History of Facebook’s Safety Check Feature and why it Matters Now
The Nepal earthquake that struck on April 2015, that was the first time Facebook debuted its ‘Safety Check’ feature. Let’s assume this was motivated by good old-fashioned regard for humanity as a whole. It tested a product and it succeeded. Facebook could’ve easily turned Safety Check into a PR win if it announced plans to roll it out then. But selective implementation has resulted in valid questions being raised.
Let’s consider two incidents that happened back to back in Nov ‘15 – The Beirut and the Paris tragedies with a day between them. Facebook rolled out Safety Check and a flag filter but only for Paris. Why?
It’s not just the Beirut bombings that got sidelined. People are right when they say it could have been implemented in other tragedies. The functionality was there circa April 2015 and Facebook has the resources and manpower to make it happen instantly. That’s a reasonable expectation from the 1.5 billion people who use the social network.
“You are right that there are many other important conflicts in the world,” Zuckerberg wrote in a comment on Facebook. “We care about all people equally, and we will work hard to help people suffering in as many of these situations as we can.”
We know the feature will get used more now as Zuckerberg wrote on Facebook. What’s left to be seen is how the social giant is going to manage the skullduggery that is global politics.
This leaves us with an interesting conundrum
Let us consider for whom and what incidents Facebook will enable this feature. Take the example of conflict-ridden countries of the Middle East where war is a daily occurrence. There’s state-sponsored terrorism, and then there’s the non-state kind. There’s people vs dictatorships. And then we got a mind-numbing number of sectarian and tribal groupings to worry our heads about.
Imagine Facebook getting flak from governments for choosing what events warrant the ‘I’m safe and ok’ treatment. Of course this isn’t limited to the Middle East, but you can see how ‘confusing’ things can get when politics gets dragged in.
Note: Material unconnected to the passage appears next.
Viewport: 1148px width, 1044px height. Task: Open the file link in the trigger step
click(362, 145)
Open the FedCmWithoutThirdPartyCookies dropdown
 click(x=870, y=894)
The flag filter issue that we haven’t spoken about? You can see all potential for abuse here. And you don’t even need Facebook filter for that when some simple web apps and Photoshop will suffice.
The tragedy here is that we’ve all drawn borders among us. This us-vs-them mentality is sure to exacerbate the boundaries that intolerant policy-makers are sure to capitalize on. It’s also part of the wider divide Daesh is aiming to cause between Muslims and non-Muslims. Sadly, expect social media to inflame intolerance amongst people with different philosophies in life. If we are lucky, keyboard warriors will remain just that.